Rip Van Winkle - Adaptations

Adaptations

The story has been adapted for other media for the last two centuries, from stage plays to an operetta to cartoons to films.

Actor Joseph Jefferson was most associated with the character on the 19th century stage and made a series of short films in 1896 recreating scenes from his stage adaptation, and which are collectively in the U.S. National Film Registry. Jefferson's son, Thomas, followed in his father's footsteps and played the character in a number of early 20th century films.

Composer Ferde Grofe spent twenty years working on a symphonic tone poem based on Rip Van Winkle, eventually reworking the material into his Hudson River Suite. One of the movements is entitled "Rip Van Winkle" and is a musical depiction of the story.

The 1960s Tale Spinners For Children record series included a dramatization of the Rip van Winkle story in which the name of Rip's daughter was changed to "Katrina" and the characters of Nicholas Vedder and Derrick Van Bummel were given more importance.

In the 16th episode of The Famous Adventures of Mr. Magoo, which originally aired on January 16, 1965, Mr. Magoo (voiced by Jim Backus) plays Rip Van Winkle.

There is a classic Twilight Zone episode, entitled "The Rip Van Winkle Caper", in which criminals cryogenically freeze themselves to hide for a robbery, and wake up hundred years later.

The story also inspired an episode of The Flintstones entitled "Rip Van Flintstone", which originally aired on November 5, 1965. In it, Fred falls asleep at the Slate Company Picnic and dreams he has awakened in Bedrock twenty years in the future, now a city with a population of 30,000. Besides a change in his personal appearance (Fred has grown a long beard, his hair has turned white and he needs a cane) he first finds out that Slate Company has gone out of business.
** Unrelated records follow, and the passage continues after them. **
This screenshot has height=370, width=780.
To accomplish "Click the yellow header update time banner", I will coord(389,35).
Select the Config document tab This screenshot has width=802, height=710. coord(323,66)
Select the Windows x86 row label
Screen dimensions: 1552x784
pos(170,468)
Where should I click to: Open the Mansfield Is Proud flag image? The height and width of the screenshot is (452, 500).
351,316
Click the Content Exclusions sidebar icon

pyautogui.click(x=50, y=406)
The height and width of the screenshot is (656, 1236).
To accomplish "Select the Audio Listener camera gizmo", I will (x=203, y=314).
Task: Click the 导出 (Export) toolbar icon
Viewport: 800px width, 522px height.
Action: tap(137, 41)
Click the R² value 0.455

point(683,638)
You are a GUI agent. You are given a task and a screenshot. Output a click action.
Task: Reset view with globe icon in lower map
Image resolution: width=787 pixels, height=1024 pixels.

Fred has been presumed dead and is now alone and forgotten; Barney has become a rich oil tycoon and Wilma has become a bitter old widow. The only one to remember him is his daughter Pebbles, now a full-grown woman who has married Bamm Bamm. Betty is mentioned in the dream sequence but not seen, implying that she has died. At one point during the episode, he even says, "Maybe I have fallen asleep for twenty years like in that Rip Van Winklestone story." However, Fred suddenly wakes up young again, realizing he was only momentarily dreaming.

A claymation version of the story was produced and directed by Will Vinton in 1978 and was nominated for an Academy Award Nomination for Short Subject Animation. The animated film was named Rip Van Winkle.

In the Faerie Tale Theatre children's television series hosted by Shelley Duvall in the 1980s, Francis Ford Coppola directed the episode "Rip Van Winkle" in which the Hollywood actor Harry Dean Stanton played the title role.

There is also an episode of the HBO show Happily Ever After: Fairy Tales For Every Child. They retold popular fairy tales by setting them in different cultures and settings and featuring voices provided by celebrities. For Rip Van Winkle they did a Feminist retelling of the story, given a 1960s twist, and told from the point of view of Rip's wife Vanna.

The TV show Wishbone showed the dog imagining himself as the title character, complete with the men playing ninepins and his mistaking the George Washington Inn for his old hangout of the King George Inn. It is set against the family meeting an elderly black woman who has not lived in her town since childhood, and her remarking at the change since her return makes her feel akin to Rip van Winkle.

The premise of the animated series Futurama where the main character Philip J. Fry was cryogenically frozen from the year 1999 to 2999, was based on "Rip Van Winkle".